**Quoted passage:**
— BEGIN —

Thursday, June 20, 2013

Best Covers of 2013 So Far

June is the time of year when music bloggers take stock of what has been happening into the year so far.  Best albums and best songs lists flood the internet giving us a good chance to catch up on what we may have missed, or to focus back in on music we especially liked but have maybe forgotten about.  This year there seems to be a larger-than-normal influx of great covers - everything from Paul Simon to Bruce Springsteen has been covered, with artists truly showing another side of each song.  Here are some of the best covers of 2013 so far.

The Last Bison Covers M83's "Midnight City"
The Last Bison is a folk-driven family band out of Virginia fronted by the impassioned Ben Hardesty, whose vocals and playing are normally so fervent it sounds as though he might snap a string at any moment.  Their take on M83's "Midnight City" draws the band inward a bit, by showcasing a more restrained style of playing.  It's this restraint that gives it anticipation- they are able to hold themselves back in a way that builds and builds until the right moment, complete with fiddles and banjos and a whole host of other instruments not present on the original, leaving you feeling a bit exhausted after watching. In other words...holy smokes.

The original:

First Aid Kit Covers Paul Simon's "Kathy's Song"
Swedish act First Aid Kit's sophomore album from last year ("The Lion's Roar") is full of strong harmonies and folky guitar, a premise that is translated perfectly on a not-oft heard but beautiful song by Paul Simon. Like the female harmonic counterpart to Simon & Garfunkel's timeless harmonies, First Aid Kit gives us the feminine perspective and plays a simple and effortless, yet powerful rendition of "Kathy's Song."

The original:

Pickwick Covers Richard Swift's "Lady Luck"
Pickwick w/ Sharon Van Etten released their cover of Richard Swift's groovy and soulful "Lady Luck" back in January, a cover that takes the original's lo-fi riff and gives it a bit more oomph while staying fairly faithful to the original.

The original:

Daughter Covers Bon Iver's "Perth" and Hot Chip's "Ready For The Floor"

— END —

**Aim A:**
In the post on the best covers of 2013, which Paul Simon song does First Aid Kit cover?

**Recorded data:**

— BEGIN —

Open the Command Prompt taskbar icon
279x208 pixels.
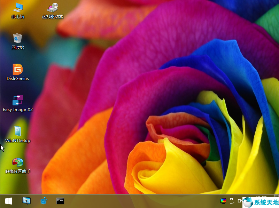click(x=60, y=201)
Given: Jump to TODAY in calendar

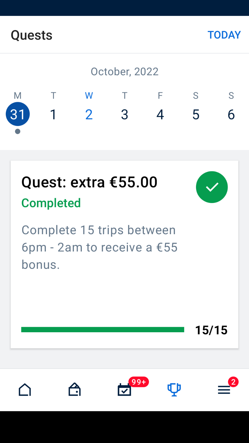Looking at the screenshot, I should point(224,35).
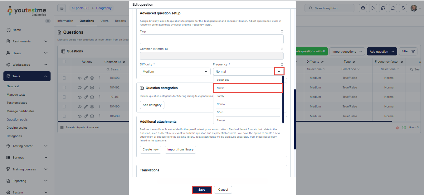Click the chat bubble icon in header
424x195 pixels.
[x=393, y=8]
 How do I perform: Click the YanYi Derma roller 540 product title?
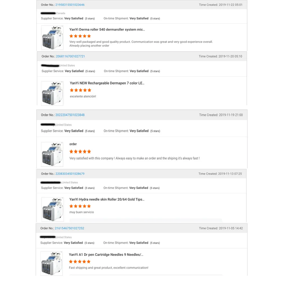click(x=107, y=29)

— END —

**Aim B:**
Reproduce the entire recorded data listing above word for word, leaving out the pictures.

**Complete output A:**
"Kathy's Song"

**Complete output B:**
Open the Command Prompt taskbar icon
279x208 pixels.
click(x=60, y=201)
Given: Jump to TODAY in calendar

Looking at the screenshot, I should point(224,35).
Click the chat bubble icon in header
424x195 pixels.
[x=393, y=8]
 How do I perform: Click the YanYi Derma roller 540 product title?
click(x=107, y=29)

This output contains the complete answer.